Colombia fiercely rejects UN’s crushing human rights report

Ivan Duque (2nd R) and Colombia's military leadership.

As expected, Colombia’s President Ivan Duque  on Thursday fiercely rejected the United Nations’ latest assessment of human rights in the country, calling the report “an intrusion of sovereignty.”

The president and the Foreign Ministry went full speed against the crushing report that confirmed military collusion with illegal armed groups, police brutality and the government’s failure to implement peace policies.


Colombia colluding with illegal armed groups, suppressing peaceful protest, failing to implement peace: UN


The government stood isolated though. Influential peace organization Defendamos la Paz said “we share the concerns of the United Nations’ High Commissioner for Human Rights” (OHCHR) in a response to Duque tirade.

The report confirmed the Duque administration’s widespread human rights violations in attempts to violently suppress student and anti-government protests last year, ties between the military and illegal armed groups, and the government’s failures to implement a 2016 peace deal with demobilized FARC rebels.

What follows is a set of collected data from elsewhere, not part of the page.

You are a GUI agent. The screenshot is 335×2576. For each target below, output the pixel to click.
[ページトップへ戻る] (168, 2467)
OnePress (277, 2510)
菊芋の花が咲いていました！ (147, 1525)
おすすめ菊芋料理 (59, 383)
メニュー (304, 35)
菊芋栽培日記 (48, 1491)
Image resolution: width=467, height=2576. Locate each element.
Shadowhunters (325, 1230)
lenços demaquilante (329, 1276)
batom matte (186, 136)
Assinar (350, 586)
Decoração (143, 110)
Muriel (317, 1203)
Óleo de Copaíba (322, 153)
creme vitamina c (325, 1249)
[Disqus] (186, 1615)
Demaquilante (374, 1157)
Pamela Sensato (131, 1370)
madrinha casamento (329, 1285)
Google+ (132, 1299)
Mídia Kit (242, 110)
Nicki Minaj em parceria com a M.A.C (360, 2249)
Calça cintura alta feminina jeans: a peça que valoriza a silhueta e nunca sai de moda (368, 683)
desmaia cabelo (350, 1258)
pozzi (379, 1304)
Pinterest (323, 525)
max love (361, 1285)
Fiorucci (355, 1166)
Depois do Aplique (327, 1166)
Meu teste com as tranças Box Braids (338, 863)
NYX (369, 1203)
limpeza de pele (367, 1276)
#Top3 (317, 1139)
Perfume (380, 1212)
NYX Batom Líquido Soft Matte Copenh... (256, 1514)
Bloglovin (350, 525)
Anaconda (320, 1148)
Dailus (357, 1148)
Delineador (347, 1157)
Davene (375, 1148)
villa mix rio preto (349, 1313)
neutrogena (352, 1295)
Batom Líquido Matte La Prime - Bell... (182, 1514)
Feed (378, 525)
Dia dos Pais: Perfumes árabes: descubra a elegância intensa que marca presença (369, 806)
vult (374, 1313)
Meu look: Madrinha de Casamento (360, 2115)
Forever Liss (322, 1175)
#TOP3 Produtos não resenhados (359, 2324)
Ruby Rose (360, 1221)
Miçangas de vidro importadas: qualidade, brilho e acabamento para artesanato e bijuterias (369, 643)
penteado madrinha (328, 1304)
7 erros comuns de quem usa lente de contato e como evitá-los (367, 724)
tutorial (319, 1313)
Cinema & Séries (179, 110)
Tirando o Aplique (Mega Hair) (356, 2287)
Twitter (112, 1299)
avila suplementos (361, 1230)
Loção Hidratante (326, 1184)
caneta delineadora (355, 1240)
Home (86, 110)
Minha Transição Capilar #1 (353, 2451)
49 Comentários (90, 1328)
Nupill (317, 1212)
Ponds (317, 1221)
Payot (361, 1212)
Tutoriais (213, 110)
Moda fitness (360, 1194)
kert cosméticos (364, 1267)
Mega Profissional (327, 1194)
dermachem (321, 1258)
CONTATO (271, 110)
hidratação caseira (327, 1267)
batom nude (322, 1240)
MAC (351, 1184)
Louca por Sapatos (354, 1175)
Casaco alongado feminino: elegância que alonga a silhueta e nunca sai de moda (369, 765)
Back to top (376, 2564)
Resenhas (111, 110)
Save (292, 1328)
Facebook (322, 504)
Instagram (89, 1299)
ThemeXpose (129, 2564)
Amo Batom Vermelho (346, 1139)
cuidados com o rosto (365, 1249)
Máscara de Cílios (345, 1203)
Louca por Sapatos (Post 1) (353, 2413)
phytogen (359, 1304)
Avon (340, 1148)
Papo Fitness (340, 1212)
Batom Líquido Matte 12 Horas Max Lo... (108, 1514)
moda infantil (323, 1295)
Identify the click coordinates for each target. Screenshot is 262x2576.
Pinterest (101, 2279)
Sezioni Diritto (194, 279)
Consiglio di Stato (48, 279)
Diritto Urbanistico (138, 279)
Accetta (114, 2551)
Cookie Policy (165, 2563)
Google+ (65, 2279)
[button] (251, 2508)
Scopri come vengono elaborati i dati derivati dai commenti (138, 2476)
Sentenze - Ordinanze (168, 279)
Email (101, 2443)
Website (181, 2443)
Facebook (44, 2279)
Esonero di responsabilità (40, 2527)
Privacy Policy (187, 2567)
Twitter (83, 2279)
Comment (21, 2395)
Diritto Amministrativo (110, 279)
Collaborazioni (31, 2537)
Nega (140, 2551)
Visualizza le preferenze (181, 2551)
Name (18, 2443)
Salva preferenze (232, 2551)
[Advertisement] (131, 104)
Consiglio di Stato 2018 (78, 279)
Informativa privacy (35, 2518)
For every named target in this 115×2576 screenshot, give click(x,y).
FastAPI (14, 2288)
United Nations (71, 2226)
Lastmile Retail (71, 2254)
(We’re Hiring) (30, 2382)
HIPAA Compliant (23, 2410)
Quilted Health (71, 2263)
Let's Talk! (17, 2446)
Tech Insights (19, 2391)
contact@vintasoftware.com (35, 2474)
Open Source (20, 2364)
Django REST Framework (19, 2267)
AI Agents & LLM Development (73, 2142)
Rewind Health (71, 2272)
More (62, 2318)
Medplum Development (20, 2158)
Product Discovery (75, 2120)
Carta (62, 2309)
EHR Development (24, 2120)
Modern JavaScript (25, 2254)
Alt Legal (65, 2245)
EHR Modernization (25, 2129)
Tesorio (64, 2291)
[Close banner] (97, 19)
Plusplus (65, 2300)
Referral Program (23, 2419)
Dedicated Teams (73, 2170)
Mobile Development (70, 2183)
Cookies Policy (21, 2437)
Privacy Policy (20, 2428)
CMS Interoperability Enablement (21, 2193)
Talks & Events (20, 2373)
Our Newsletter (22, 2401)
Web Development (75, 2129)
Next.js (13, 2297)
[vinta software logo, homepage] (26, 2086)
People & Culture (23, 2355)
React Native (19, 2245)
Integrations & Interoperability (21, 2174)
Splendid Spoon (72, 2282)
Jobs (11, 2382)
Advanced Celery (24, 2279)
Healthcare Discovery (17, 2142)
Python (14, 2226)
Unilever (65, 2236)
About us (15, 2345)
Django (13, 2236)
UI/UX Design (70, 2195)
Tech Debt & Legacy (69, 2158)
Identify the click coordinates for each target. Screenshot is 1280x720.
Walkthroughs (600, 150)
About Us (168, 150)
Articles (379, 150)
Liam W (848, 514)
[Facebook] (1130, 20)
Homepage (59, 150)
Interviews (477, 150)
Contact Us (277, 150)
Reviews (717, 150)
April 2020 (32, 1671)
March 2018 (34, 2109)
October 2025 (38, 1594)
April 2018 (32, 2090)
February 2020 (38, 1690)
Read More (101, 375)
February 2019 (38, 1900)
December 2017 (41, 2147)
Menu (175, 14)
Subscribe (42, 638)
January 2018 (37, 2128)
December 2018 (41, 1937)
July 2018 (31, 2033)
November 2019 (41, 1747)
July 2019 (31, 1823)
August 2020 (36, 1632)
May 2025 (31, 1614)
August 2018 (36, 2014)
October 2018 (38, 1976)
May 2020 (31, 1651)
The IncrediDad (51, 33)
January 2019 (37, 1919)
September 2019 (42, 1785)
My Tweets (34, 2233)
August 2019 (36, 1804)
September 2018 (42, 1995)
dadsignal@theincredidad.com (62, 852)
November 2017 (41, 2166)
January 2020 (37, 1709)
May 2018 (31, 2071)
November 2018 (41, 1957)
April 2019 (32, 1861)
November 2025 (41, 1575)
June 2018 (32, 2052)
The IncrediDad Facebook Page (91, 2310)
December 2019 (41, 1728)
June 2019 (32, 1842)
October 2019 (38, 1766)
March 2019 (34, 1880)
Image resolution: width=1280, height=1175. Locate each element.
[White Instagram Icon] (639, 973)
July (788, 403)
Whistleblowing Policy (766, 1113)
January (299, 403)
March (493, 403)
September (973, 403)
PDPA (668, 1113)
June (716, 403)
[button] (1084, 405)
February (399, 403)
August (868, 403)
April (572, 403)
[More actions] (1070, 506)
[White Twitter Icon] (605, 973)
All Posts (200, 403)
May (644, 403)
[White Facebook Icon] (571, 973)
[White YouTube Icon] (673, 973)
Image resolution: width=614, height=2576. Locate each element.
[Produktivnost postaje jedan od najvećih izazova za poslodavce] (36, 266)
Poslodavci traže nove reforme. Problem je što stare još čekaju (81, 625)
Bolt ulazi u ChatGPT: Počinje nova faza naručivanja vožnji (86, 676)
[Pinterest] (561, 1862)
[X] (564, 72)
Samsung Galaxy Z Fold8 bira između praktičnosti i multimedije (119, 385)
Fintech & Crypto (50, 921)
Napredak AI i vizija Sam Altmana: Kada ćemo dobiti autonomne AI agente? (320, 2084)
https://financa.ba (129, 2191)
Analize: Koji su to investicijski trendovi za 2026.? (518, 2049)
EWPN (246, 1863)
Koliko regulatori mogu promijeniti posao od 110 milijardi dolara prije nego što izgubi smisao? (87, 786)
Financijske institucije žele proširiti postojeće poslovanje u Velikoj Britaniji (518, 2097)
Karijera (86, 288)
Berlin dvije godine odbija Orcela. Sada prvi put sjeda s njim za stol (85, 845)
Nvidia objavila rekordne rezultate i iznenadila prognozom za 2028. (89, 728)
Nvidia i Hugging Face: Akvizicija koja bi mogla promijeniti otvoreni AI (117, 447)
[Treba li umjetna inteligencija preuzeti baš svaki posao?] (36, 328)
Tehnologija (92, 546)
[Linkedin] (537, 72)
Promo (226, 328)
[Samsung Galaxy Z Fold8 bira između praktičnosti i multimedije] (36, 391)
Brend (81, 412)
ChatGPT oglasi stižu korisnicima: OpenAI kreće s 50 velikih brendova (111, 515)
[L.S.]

The OHCHR recommended transferring the National Police from the Defense Ministry to the Interior Ministry to “strengthen institutional capacity” And it criticized the absence of police and the prosecution in large parts of the country, leaving citizens at the mercy of illegal armed groups.

While I respect the multilateral nature of the organisation, I believe that this is an intrusion on a country’s sovereignty. This is a debate that should be conducted by the Colombian authorities, within the framework of Colombian institutions.

President Ivan Duque

The Foreign Ministry, which had ordered government officials to look for data and arguments to “undermine” the report, said the report “contains statements that attack the legitimacy of the institutions, which are imprecise and seem to go beyond the mandate that the Government has signed with the Office of the High Commissioner for Human Rights.”

Defendamos la Paz, however, reminded the government that human rights are universal “and above the principle of non-interference in internal affairs.”

President Duque has said that the report constitutes an intrusion on Colombia’s sovereignty. From Defendamos La Paz, we reply that the defense of human rights is above the principle of non-interference in internal affairs. This has been affirmed by universal and regional international bodies, including the Security Council.

Defendamos la Paz

Duque has come under increased pressure both nationally and internationally over his government’s reluctance to implement peace policies that are rejected by his far-right Democratic Center party.

This pressure increased even more after the security forces’ blatant human rights violations in attempts to violently suppress massive anti-government protests that began in November last year.